Most previous studies on AD classification with CNNs [Hosseini-Asl et al., 2018, Korolev et al., 2017] exploit the (single) baseline scan for each subject and train their models to predict the cross-sectional diagnosis labels (assessed at scan time). Payan and Montana [2015] utilizes multiple scans but did not explicitly address potential data leakage and disease progression problems. Wegmayr et al. [2018] explicitly addresses the data leakage problem (they refer to it as subject duplication), ensuring non-overlapping subjects in training and test sets, however, the disease progression is not explicitly discussed while stating several scans of an individual subject typically have the same disease label, which could be potentially problematic especially since they performed a three-way classification including MCI. Another difference from this previous study is that we opted to only include multiple scans from different sessions rather than within-session duplicate scans to leverage the data richness versus data redundancy.
Our model achieves high classification performance in AD classification in a large dataset consisting of 2817 scans/sessions from CN subjects and 1874 scans/sessions from AD subjects. Moreover, we find that by applying model trained on AD versus CN classification to baseline scans of MCI subjects, we can accurately predict progression from MCI to AD. Furthermore, we study the neuroanatomical underpinning in AD classification with a series of novel regional analyses following the regional vulnerability idea [Small, 2014]. We pinpoint hippocampal formation as a most predictive driver for our deep-learning-based AD diagnosis model, which further affirms the prominence of hippocampal formation in AD classification.

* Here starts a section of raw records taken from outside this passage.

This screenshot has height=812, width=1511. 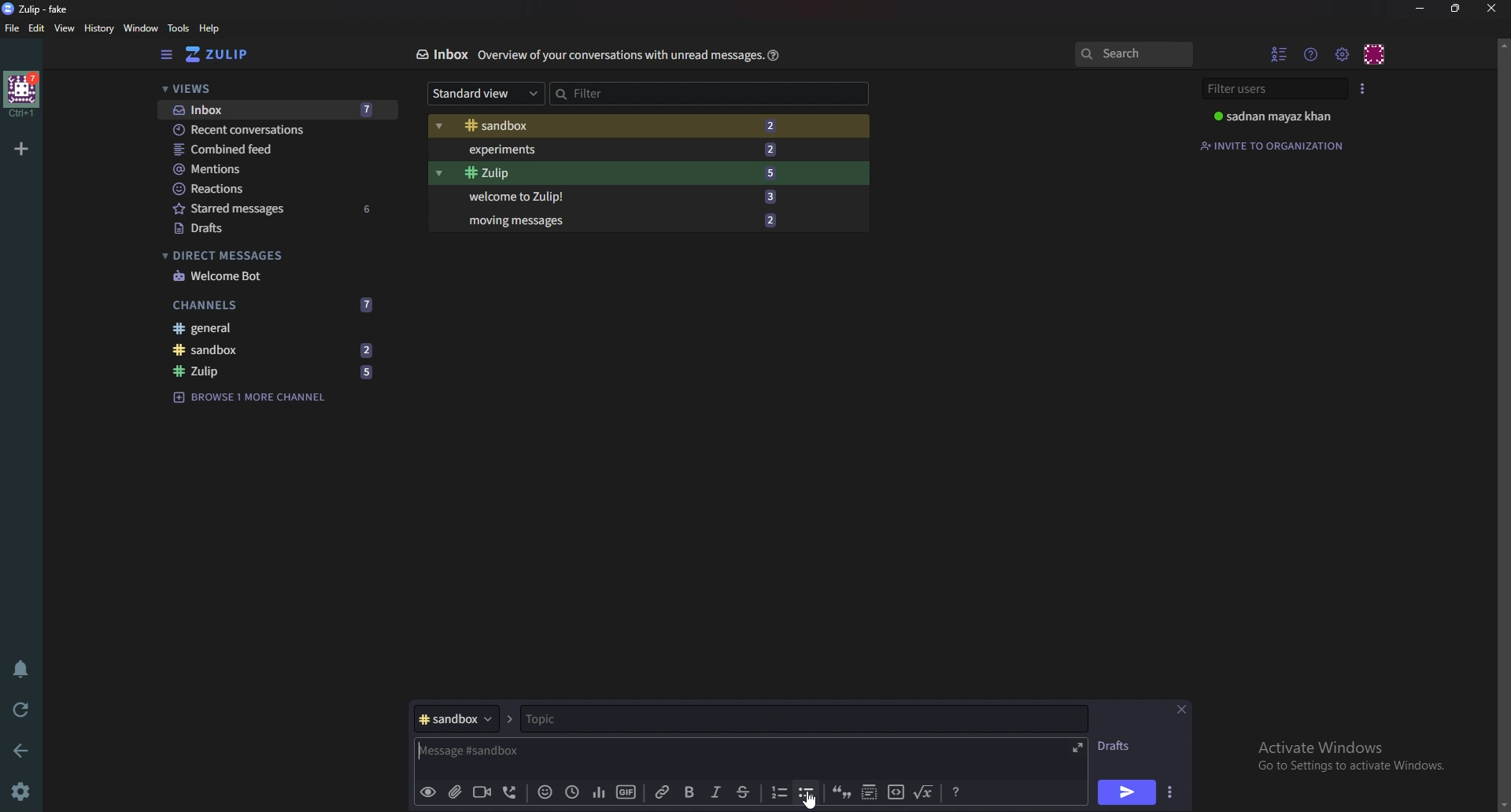 What do you see at coordinates (275, 372) in the screenshot?
I see `Zulip` at bounding box center [275, 372]. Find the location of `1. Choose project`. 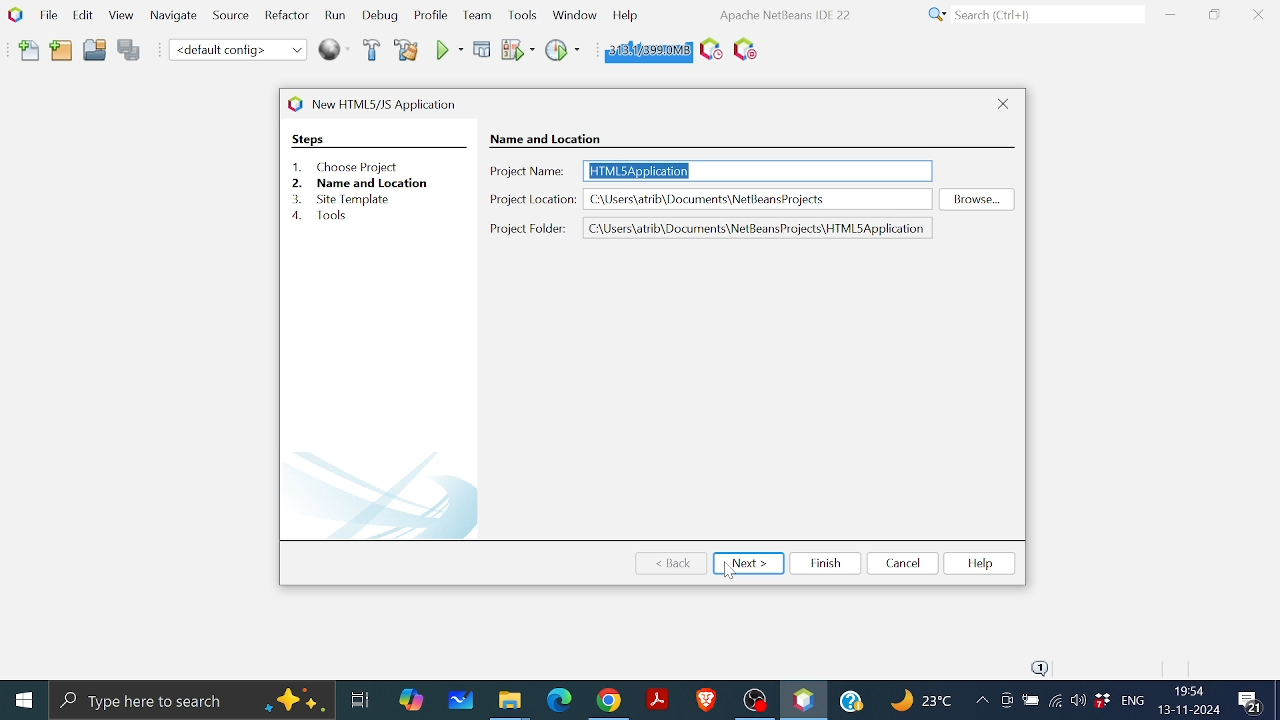

1. Choose project is located at coordinates (340, 167).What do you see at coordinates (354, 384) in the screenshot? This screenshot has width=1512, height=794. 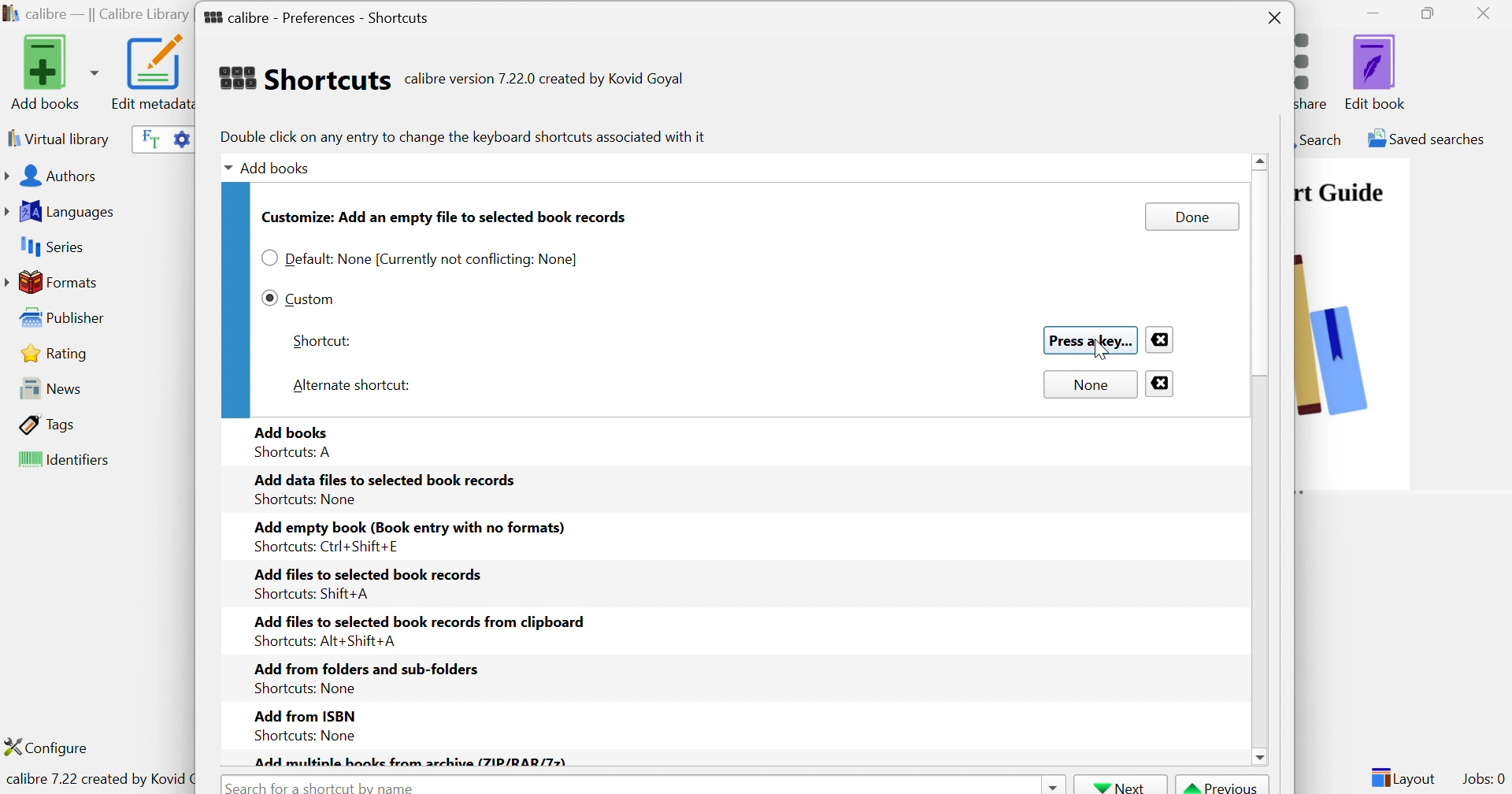 I see `Alternate shortcut` at bounding box center [354, 384].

We explore regional significance in a number of ways. In one approach, we generate a 3D activation map post hoc without any changes to the model or input data, presenting the whole brain volume to the classifier and inferring those regions that contribute most to the classification using a 3D class activation mapping (CAM) technique [Zhou et al., 2016]. CAM utilizes fully convolutional neural networks whose output is produced by a global pooling operation followed by the softmax operator to generate the predicted probabilities. By weighting the pre-pooled activation maps with the corresponding input to the softmax operator, CAM can assess per-region importance to the classification, generating a visual map indicating which voxels are suggestive of the target label. Gradient-weighted CAM (grad-CAM) [Selvaraju et al., 2017] generalize the CAM to broader CNN families by flowing the gradients of the target label into the last convolutional layer. In our case, we utilize grad-CAM to determine which specific 3D regions most indicate a prediction of AD.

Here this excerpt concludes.